What's Tennis Elbow Exactly and How To Fix It
Playing tennis, like any sport can lead to injury. One of the most common injuries as a result of playing tennis is tennis elbow. The first thing we need to clear up is that despite the name, this injury is not specific to tennis and can come as a result of doing a number of different activities.
The main reason why tennis elbow occurs is due to overuse of the tendons and muscles in the forearm. The muscles and tendons are attached or close to the elbow joint and are commonly used when playing tennis, especially when hitting a backhand shot. Playing this shot over and over again can lead to excessive strain and pain in the forearm, hence the name tennis elbow.
With that in mind, let's take a look at exactly what it is and the symptoms of tennis elbow.
Tennis elbow causes pain around the outside of the elbow and is known in clinical terms as lateral epicondylitis. Some of the symptoms of tennis elbow include pain when lifting, bending or twisting your arm and a burning feeling in the forearm or around the elbow. You may also notice pain when lifting objects using your arm, especially smaller things such as a pen.
It may seem strange that picking up something as simple as using a pen or cup can cause pain but you are using the muscles and tendons in your forearm.
As highlighted above, the most common cause of tennis elbow is excessive strain on the muscles and tendons in the forearm, surrounding the elbow. This can happen from other activities outside of tennis but what are the specific causes of tennis elbow for tennis players?
One of the major causes of tennis elbow is poor technique when playing backhand shots. A poor technique often means the arm is not in the correct position to play the shot and that you're using too much of your forearm muscles instead of your entire arm / body rotation. This can lead to increased twisting and tension of the muscles and tendons in the forearm and around the elbow. It is fine to enjoy a good laugh when someone plays a bad backhand shot but you must know and employ the correct technique to avoid injury.
It is important that the tension of the strings in your tennis racket are appropriate. If the strings are too tight or too loose this can lead to an increased chance of suffering tennis elbow. In addition, regularly hitting the ball off centre when playing shots can increase the chances of getting tennis elbow.
If you have any of the symptoms above and after reading the causes you believe you could be suffering from tennis elbow you should visit your doctor.

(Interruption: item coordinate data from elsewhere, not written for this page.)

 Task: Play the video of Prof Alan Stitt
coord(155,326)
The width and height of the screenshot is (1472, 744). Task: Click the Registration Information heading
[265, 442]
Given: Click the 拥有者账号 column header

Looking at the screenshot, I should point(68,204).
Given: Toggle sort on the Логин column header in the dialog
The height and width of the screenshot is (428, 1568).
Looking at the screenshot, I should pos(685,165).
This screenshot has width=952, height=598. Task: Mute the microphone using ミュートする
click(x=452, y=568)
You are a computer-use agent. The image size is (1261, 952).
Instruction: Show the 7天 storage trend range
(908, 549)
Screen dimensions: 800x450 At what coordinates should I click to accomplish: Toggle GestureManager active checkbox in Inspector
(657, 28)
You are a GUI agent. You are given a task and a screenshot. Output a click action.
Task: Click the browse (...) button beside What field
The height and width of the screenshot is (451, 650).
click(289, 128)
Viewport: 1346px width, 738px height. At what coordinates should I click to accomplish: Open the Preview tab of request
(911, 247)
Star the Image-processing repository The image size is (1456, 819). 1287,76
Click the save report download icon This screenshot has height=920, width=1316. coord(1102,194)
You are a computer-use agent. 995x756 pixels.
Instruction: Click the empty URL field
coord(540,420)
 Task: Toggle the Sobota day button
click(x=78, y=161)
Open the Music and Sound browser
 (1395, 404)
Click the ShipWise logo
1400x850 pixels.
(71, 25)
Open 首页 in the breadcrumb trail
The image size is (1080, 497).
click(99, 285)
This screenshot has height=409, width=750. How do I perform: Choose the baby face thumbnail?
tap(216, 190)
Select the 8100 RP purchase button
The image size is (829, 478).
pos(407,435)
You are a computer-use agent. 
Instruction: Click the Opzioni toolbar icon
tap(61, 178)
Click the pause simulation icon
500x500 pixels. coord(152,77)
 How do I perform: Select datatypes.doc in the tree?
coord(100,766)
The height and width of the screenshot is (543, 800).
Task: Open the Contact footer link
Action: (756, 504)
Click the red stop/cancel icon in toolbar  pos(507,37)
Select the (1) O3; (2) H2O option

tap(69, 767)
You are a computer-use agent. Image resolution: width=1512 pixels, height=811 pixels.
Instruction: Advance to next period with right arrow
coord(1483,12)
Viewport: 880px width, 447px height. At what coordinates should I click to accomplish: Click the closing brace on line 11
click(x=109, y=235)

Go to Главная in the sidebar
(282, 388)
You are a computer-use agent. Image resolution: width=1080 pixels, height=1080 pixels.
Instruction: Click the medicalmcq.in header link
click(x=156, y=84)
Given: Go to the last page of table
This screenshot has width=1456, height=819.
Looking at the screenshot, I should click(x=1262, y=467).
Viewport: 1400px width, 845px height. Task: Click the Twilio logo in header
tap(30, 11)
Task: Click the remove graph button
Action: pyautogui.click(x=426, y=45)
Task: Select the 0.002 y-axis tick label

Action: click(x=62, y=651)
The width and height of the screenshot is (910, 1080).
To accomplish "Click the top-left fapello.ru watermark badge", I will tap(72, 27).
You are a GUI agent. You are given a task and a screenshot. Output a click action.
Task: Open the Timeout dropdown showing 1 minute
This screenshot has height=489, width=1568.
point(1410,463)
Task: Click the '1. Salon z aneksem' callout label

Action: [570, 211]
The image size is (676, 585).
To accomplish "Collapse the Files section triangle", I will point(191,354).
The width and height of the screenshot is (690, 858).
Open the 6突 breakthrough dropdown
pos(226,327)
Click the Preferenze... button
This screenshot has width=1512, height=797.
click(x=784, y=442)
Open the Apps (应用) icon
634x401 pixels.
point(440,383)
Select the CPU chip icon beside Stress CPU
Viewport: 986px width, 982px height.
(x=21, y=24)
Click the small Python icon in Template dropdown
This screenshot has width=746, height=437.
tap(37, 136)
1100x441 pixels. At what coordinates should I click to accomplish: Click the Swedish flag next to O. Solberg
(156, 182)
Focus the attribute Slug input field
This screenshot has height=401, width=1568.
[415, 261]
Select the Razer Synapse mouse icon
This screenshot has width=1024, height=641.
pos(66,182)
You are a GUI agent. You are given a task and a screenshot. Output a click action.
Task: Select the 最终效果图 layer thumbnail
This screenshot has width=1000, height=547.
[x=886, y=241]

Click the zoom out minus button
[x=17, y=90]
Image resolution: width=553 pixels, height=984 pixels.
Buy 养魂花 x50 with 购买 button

You are at increased risk of getting tennis elbow if you are aged between 30 and 50 but studies show only 3% of people are affected by the condition. Clearly, if you are playing tennis on a regular basis this will increase your chances of suffering from tennis elbow but if you believe you have symptoms, it may not be just the tennis which is at fault. A whole range of activities can lead to tennis elbow including painting walls, cutting things with a knife, playing musical instruments and repetitive assembly line work.
Although nothing is guaranteed, you can significantly lower your chances of getting tennis elbow by:
1) Warming up properly before a game. Make sure that you properly stretch your forearm, wrist and shoulders. There are a lot of great dynamic stretching exercises and equipment.
2) Avoid fully polyester string beds. Polyester strings are harsher and cause more string and frame vibration that can result in tennis elbow over time. That being said, polyester strings are great for playability at some levels and often times are mixed in with softer strings as a hybrid.
3) Avoid extended racket lengths. The longer the racket, the more strain you’ll put on your forearm and elbow.
4) Employing good technique, especially for one-handed backhand players. Proper technique will involve more body parts and rotation whereas poor technique generally overuses the arm, forearm and elbow that leads to tennis elbow.
5) Similar to properly warming up, keep your arms and wrists strong. Lifting a basic light weight can help build strength in the arms and wrists.
6) Using an epicondylitis clasp or tennis elbow strap properly will help reduce some of the vibration and strain from your arm into the device.
7) Although mainly anecdotal, using tennis vibration dampeners reduces the vibration on the tennis racket’s string bed and can lower the total vibration.
The best way to cure tennis elbow is rest. Unfortunately, this will mean time away from the tennis court but if it allows you to continue playing pain free in the future it will be worth the wait. In addition, continuing to play through the pain with tennis elbow could shorten your tennis playing career.
If you are in pain throughout the day, you can use a cold compress against your elbow several times to help ease the pain. Something as simple as a frozen bag of peas will do the job nicely. Painkillers are also a good short term fix if you are in pain and need immediate relief but should not be relied upon as a long term solution.
Depending on the severity of the injury, your doctor may recommend a course of physiotherapy. This can not only relieve the pain but also help to increase the range of movement in your arm. There are also injections which may be given to help ease any pain and swelling in the arm.
One or a combination of the above factors is usually enough to cure tennis elbow within a year. However, surgery can be an option if there is a damaged tendon for example and it needs to be removed. This is usually a last resort.
There’s no way around it, tennis elbow is real and can sadly hinder your tennis game and keep you off your court. The bright side is that if you take the right measures, it will get better. Better yet, take note of all the preventive measures and hopefully you won’t have to worry about. See you on court!